At the high level aging is defined as an increase in mortality rate with time due to intrinsic causes. By this definition some species become "immortal" in old age: their mortality rates grow to become high but then cease to rise further in the final stage of life. The best data for this effect has been gathered in flies, and a lot of theorizing has taken place on what this might mean for the evolution of aging.

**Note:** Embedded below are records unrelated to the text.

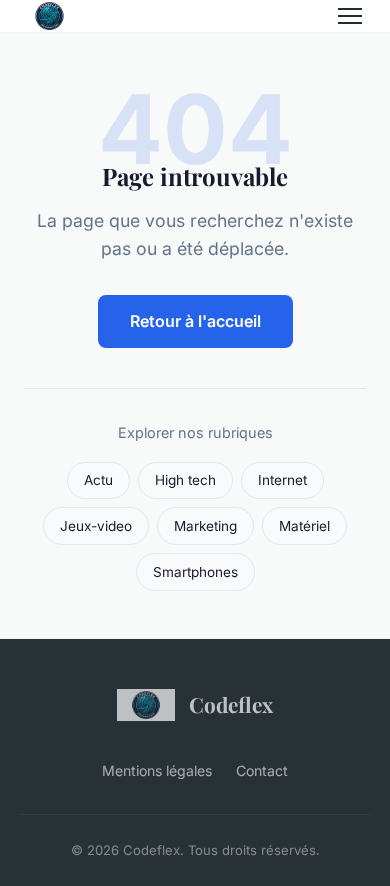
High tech (185, 480)
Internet (282, 480)
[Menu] (350, 16)
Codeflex (231, 704)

Finding this same effect in humans is a more challenging undertaking, as the data for human aging in extreme old age is sparse. The number crunching to date has leaned strongly towards there being no slowing of the increase in mortality rate over time in humans, and certainly no late life mortality plateau of the sort that occurs in flies. Here is a recent publication on this topic:
The growing number of persons living beyond age 80 underscores the need for accurate measurement of mortality at advanced ages and understanding the old-age mortality trajectories. It is believed that exponential growth of mortality with age (Gompertz law) is followed by a period of deceleration, with slower rates of mortality increase at older ages. This pattern of mortality deceleration is traditionally described by the logistic (Kannisto) model, which is considered as an alternative to the Gompertz model.
Mortality deceleration was observed for many invertebrate species, but the evidence for mammals is controversial. We compared the performance (goodness-of-fit) of two competing models - the Gompertz model and the logistic (Kannisto) model using data for three mammalian species: 22 birth cohorts of U.S. men and women, eight cohorts of laboratory mice, and 10 cohorts of laboratory rats. For all three mammalian species, the Gompertz model fits mortality data significantly better than the "mortality deceleration" Kannisto model (according to the Akaike's information criterion as the goodness-of-fit measure). These results suggest that mortality deceleration at advanced ages is not a universal phenomenon, and survival of mammalian species follows the Gompertz law up to very old ages.